It has now become possible to attempt the task of selection. Few poets of the second order do not gain by the process. The limit of fastidiousness in rejection may easily be drawn too narrow for the reader's pleasure, but hardly for the author's fame. This volume aims at being a cabinet of rarities, rather than a mine of treasure; it appeals to the reader who may linger over its pages, in the fancy-guided humour most in harmony with their mood.
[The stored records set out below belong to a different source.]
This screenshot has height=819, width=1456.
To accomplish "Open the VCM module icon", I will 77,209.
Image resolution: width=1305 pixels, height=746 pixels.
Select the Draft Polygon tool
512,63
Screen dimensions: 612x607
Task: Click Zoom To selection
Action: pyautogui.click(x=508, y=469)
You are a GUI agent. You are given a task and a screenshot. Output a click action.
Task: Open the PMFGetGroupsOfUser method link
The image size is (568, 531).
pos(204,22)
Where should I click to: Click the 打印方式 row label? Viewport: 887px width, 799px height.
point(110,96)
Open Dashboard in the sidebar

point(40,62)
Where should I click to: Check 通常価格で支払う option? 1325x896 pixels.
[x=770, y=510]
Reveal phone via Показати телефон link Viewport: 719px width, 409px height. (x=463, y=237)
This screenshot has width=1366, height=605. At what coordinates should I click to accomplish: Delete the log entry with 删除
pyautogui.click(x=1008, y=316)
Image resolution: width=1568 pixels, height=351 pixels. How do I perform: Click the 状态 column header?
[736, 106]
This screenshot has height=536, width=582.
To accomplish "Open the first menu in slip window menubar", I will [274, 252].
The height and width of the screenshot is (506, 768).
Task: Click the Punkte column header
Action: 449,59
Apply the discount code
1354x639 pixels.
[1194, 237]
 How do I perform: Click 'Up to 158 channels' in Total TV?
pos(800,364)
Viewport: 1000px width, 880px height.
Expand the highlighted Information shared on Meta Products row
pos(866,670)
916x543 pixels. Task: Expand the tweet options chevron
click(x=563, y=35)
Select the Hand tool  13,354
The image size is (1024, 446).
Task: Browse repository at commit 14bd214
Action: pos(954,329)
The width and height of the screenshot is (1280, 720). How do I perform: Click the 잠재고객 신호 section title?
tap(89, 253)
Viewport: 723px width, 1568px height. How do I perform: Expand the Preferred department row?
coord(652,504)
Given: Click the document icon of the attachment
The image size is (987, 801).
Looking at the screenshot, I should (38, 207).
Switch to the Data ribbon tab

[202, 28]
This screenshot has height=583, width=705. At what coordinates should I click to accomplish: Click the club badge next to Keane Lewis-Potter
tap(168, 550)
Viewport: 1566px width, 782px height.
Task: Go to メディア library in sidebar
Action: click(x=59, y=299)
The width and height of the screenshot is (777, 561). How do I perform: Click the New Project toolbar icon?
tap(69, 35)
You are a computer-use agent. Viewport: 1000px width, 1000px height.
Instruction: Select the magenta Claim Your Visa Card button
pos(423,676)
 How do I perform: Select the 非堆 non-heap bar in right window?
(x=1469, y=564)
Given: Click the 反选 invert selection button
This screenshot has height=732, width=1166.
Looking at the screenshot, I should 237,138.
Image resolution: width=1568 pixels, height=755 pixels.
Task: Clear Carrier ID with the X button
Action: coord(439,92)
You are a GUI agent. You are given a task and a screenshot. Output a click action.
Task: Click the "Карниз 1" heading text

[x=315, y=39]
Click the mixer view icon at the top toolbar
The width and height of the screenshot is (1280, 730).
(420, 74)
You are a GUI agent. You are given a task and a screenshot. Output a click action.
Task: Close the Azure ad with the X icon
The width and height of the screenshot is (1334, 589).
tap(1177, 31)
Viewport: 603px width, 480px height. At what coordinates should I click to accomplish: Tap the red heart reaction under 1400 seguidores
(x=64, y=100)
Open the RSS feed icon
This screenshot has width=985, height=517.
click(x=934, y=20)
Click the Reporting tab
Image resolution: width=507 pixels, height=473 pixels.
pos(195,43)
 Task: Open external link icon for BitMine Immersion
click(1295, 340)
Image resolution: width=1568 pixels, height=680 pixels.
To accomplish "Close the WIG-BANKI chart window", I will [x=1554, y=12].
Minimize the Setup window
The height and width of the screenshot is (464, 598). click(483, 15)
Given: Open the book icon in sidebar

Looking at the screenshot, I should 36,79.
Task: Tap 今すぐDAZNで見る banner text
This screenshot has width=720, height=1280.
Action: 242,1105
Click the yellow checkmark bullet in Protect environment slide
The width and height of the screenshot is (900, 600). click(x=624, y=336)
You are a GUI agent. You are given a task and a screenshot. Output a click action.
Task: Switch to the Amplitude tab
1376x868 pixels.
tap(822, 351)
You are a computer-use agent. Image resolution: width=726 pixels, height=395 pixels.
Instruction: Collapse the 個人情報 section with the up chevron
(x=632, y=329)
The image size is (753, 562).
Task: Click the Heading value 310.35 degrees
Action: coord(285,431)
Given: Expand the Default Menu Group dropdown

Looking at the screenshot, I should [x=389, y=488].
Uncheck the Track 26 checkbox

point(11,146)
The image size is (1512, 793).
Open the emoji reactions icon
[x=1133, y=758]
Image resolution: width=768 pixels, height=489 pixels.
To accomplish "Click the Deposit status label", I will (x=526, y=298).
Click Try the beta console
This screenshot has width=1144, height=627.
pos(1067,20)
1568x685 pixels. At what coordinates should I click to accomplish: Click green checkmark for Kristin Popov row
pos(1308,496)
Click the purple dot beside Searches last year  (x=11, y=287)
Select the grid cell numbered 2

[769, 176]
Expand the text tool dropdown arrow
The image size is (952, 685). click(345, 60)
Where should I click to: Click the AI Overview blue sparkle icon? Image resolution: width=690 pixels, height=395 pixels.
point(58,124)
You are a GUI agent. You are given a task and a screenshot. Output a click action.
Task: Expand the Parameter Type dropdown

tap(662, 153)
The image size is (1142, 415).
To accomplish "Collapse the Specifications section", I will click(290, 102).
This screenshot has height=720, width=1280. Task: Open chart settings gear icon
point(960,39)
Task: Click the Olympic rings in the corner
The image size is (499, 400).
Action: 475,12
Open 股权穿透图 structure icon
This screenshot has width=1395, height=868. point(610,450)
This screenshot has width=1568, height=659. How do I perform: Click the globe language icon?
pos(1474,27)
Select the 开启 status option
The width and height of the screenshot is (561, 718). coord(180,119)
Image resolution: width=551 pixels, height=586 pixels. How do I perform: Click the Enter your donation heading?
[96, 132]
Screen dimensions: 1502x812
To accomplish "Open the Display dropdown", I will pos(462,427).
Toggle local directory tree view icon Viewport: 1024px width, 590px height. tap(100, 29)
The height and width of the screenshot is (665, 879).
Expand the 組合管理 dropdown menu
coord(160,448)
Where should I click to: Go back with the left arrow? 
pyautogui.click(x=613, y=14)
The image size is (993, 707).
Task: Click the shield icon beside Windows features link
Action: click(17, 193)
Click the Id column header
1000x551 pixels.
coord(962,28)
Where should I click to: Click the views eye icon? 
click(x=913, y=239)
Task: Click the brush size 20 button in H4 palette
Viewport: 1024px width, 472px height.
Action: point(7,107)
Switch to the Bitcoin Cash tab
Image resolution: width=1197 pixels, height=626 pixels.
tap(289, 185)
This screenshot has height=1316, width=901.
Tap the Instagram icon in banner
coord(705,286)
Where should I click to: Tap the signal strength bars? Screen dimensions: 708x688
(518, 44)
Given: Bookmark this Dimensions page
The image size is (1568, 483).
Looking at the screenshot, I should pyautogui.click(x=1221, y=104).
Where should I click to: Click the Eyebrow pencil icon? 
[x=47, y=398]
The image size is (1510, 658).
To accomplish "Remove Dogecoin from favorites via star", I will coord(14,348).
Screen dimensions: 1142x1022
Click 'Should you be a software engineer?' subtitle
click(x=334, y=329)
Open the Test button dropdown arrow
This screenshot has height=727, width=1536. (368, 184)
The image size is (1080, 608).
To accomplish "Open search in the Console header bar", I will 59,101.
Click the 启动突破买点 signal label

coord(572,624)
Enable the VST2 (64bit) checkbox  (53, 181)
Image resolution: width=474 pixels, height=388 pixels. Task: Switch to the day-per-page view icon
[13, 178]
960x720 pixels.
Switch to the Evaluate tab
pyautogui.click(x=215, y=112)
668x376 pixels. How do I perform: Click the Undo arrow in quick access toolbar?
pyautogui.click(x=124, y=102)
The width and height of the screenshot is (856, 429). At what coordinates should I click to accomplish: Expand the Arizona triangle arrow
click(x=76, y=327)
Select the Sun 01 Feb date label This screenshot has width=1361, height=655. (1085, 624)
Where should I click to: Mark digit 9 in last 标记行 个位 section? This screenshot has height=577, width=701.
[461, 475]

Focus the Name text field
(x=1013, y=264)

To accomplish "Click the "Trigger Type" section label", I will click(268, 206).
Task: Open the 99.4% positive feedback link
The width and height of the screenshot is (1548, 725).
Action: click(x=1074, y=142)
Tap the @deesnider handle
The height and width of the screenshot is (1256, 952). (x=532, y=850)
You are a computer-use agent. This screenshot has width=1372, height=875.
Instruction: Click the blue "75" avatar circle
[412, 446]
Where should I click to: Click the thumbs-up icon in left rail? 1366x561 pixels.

The story of the poet's life may be here shortly recapitulated. His father, William Mackworth Praed, of Bitton, near Teigpmouth, in Devonshire, was a Serjeant-at-Law, and the first Chairman of the Board of Audit. His mother he lost in early childhood ; his name of Winthrop was the surname of her family. He was born on the 26th of July, 1802, in London, where also his early years were passed. The family consisted of three brothers, the poet being the youngest; and two sisters, upon the elder of whom almost as a child it fell to supply the place of a mother to the rest, while the younger, who was nearly of his own age, was his constant playmate and companion. His powers of invention were first exercised in the construction of numerous miniature dramas ; a bent often noticed in the minds of clever children, as for instance in the yoụnger Pitt; for the imitative faculties, being soonest developed, are the first to seek expression in childhood, at one time in games, at another in attempts at composition. He first went to school in the year 1810, and was removed, four years afterwards, to Eton. In the studies of the place he was distinguished, and read largely of English classical authors. By the system of teaching then constituted at Eton, a boy's time was left greatly at his own disposal. The ambitious found guidance in classical study, the sole path of academical distinction; the idle learnt nearly as little as they pleased. Meanwhile individual tastes flourished more vigorously than is possible under a stricter discipline. The schoolboy periodicals, generally in manuscript, which were at that time fashionable among the Etonians, exhibit signs of care and industry for which their successors probably want leisure. One of these was conducted with much spirit by Praed; it was succeeded by “ The Etonian,” in the more ambitious form of a regular magazine, which he started at the commencement of his last year at school. About one half of the contents, besides all the literary editorship, was throughout contributed by Praed.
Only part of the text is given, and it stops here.